Security / Certificates
Security and data protection have the highest priority for SupplyOn. We continuously work to maintain our safety standards and to further enhance them in line with the constantly increasing requirements. In order to effectively manage security-related aspects, SupplyOn implemented a risk management system that meets the requirements of the following international standards for IT and cloud computing solution providers:
- ISO / IEC 27001 – International security standard that formally specifies an Information Security Management System (ISMS) (Certificate ISO 27001)
- ISO / IEC 27017 – Guideline for the implementation of generally accepted protective measures in cloud computing (Certificate ISO 27017)
- ISO / IEC 27018 – Guideline for the protection of personal data in cloud computing applications (Certificate ISO 27018)

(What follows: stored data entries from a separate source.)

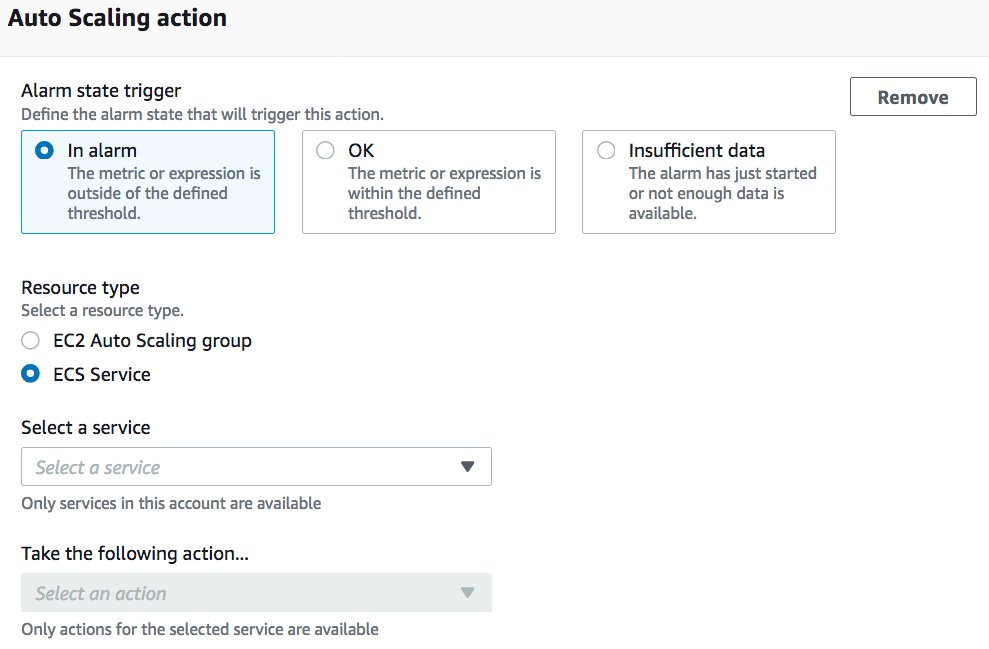
Task: Click the arrow icon of the action dropdown
Action: pos(467,593)
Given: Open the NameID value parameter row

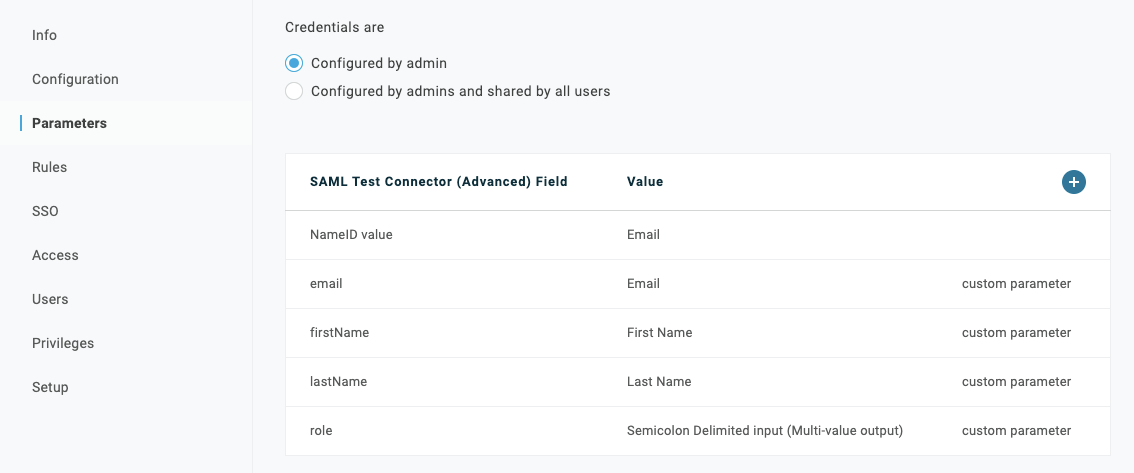Looking at the screenshot, I should 698,235.
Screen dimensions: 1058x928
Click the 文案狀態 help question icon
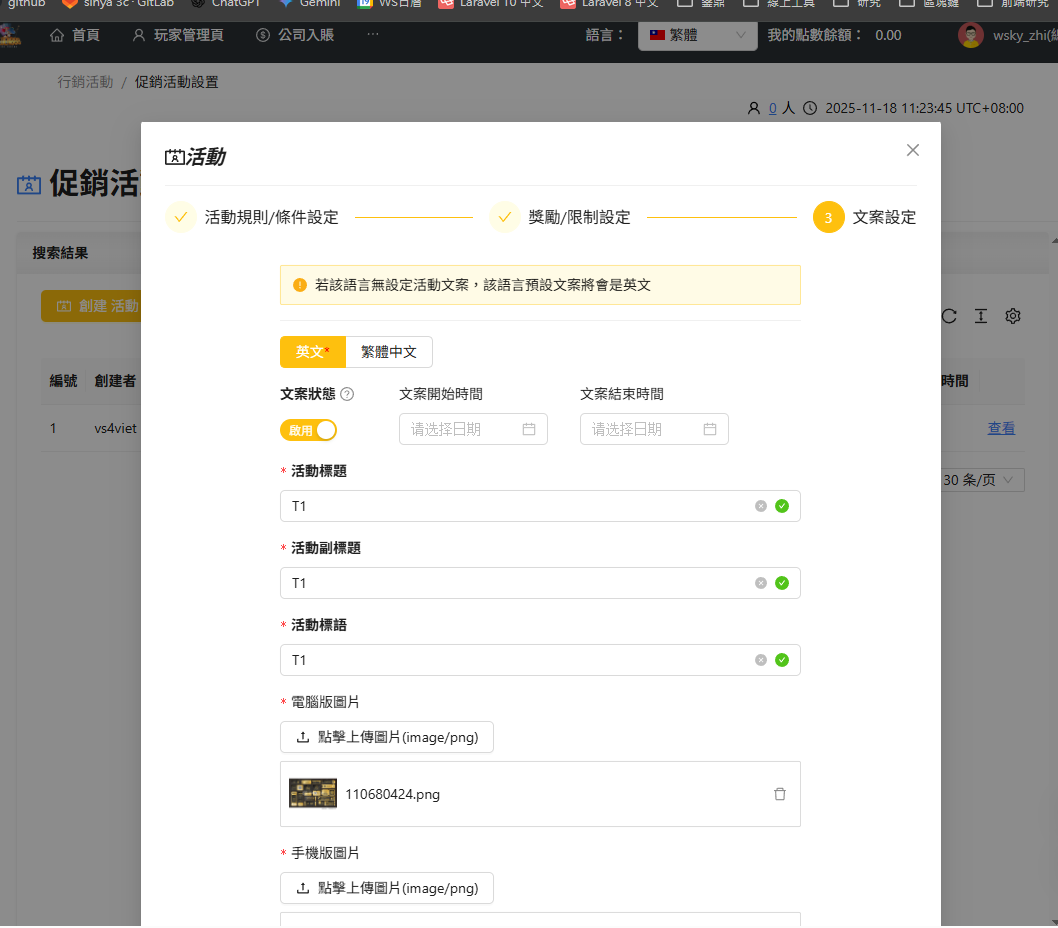tap(347, 394)
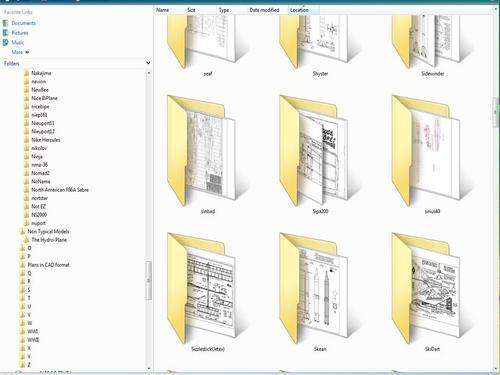
Task: Collapse the Folders pane chevron
Action: coord(148,63)
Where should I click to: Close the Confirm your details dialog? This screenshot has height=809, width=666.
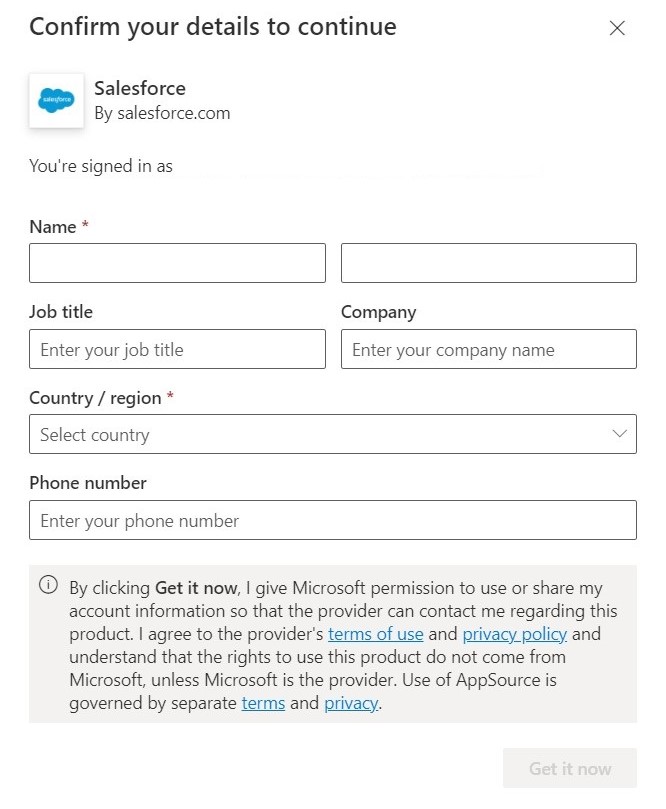coord(617,28)
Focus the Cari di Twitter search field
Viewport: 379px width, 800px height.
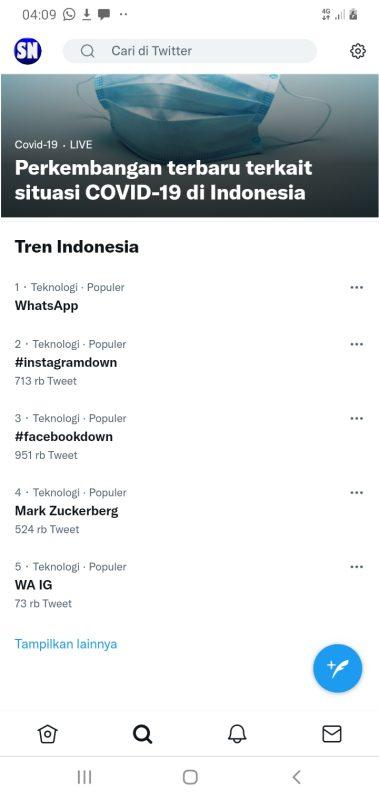coord(189,51)
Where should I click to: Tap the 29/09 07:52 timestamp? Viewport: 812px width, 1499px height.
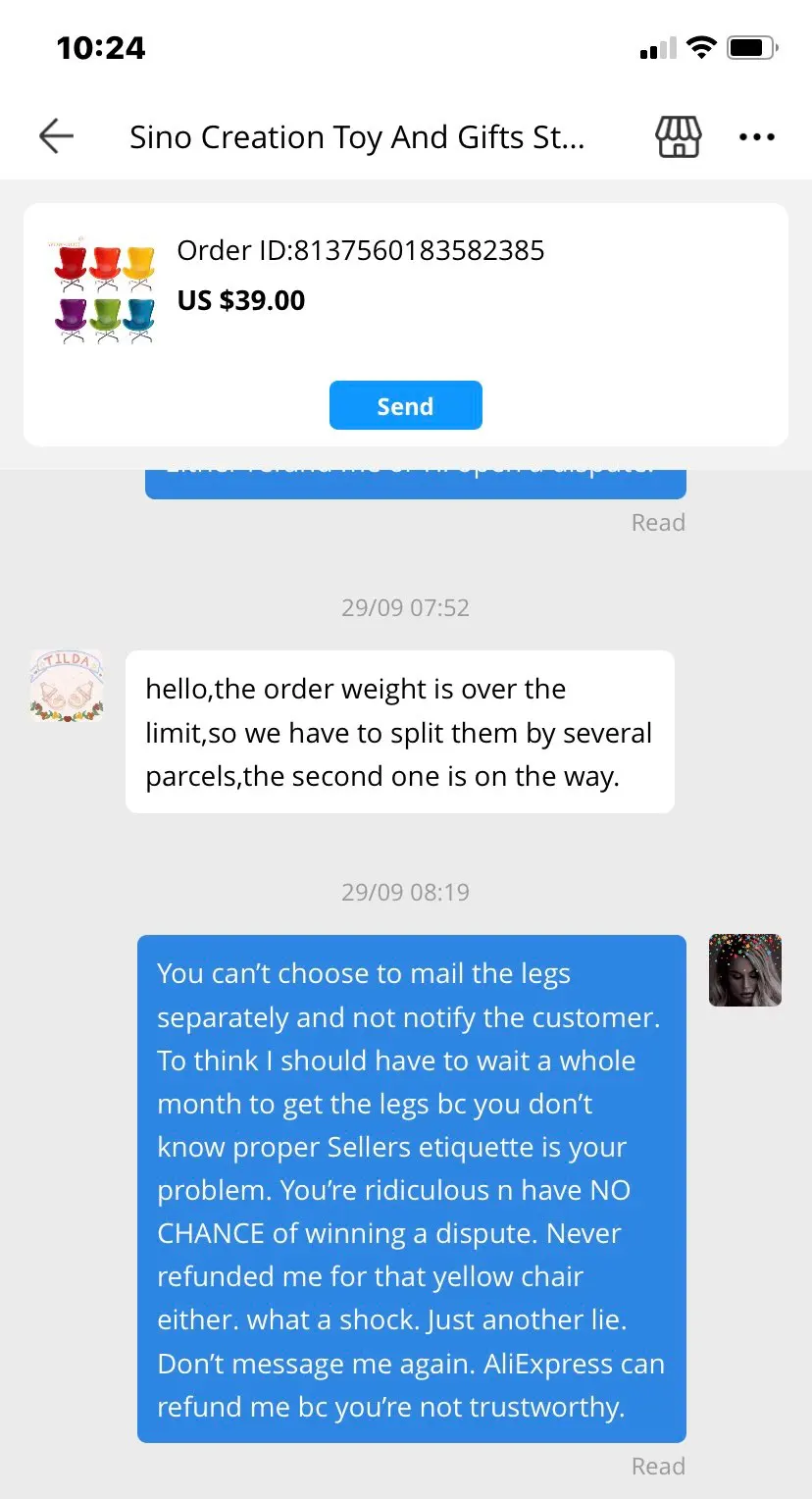point(405,607)
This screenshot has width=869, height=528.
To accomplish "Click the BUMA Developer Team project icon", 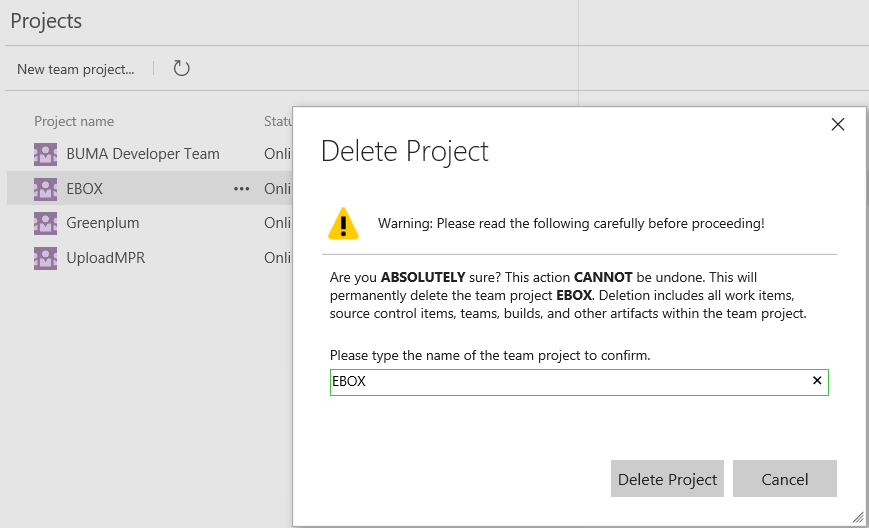I will 45,154.
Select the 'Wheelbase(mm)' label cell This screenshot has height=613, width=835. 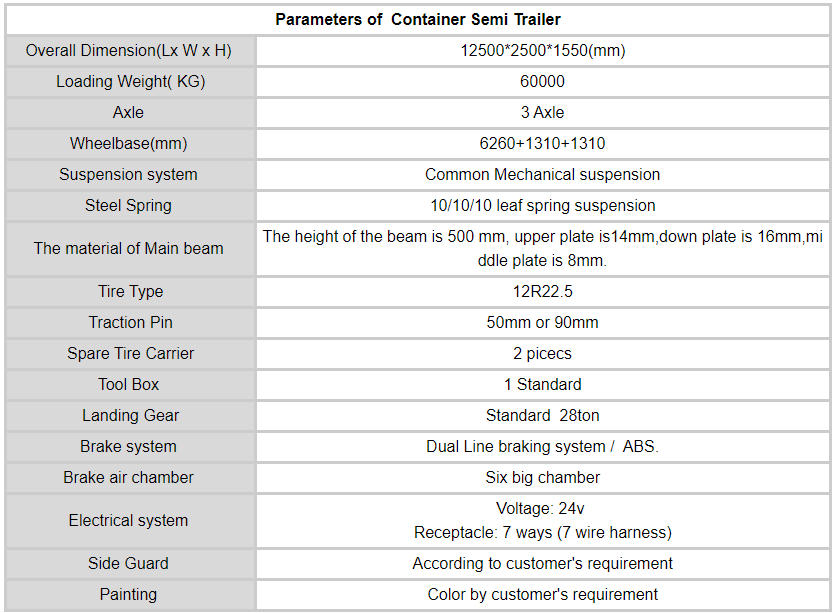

Confidentiality, availability and integrity of customer information are of highest priority for SupplyOn. We have taken extensive measures to secure information with high and very high protection needs as well as data protection according to EU-GDPR Art. 28 (“Processor”) on the basis of TISAX (Trusted Information Security Assessment Exchange). TISAX is used by European automotive companies to provide a common information security assessment for the evaluation of suppliers and as an information exchange mechanism. Therefore, we follow the questionnaire of information security of the German Association of the Automotive Industry (VDA ISA). The SupplyOn assessment was conducted by an independent accredited audit provider. The result is exclusively retrievable over the ENX portal.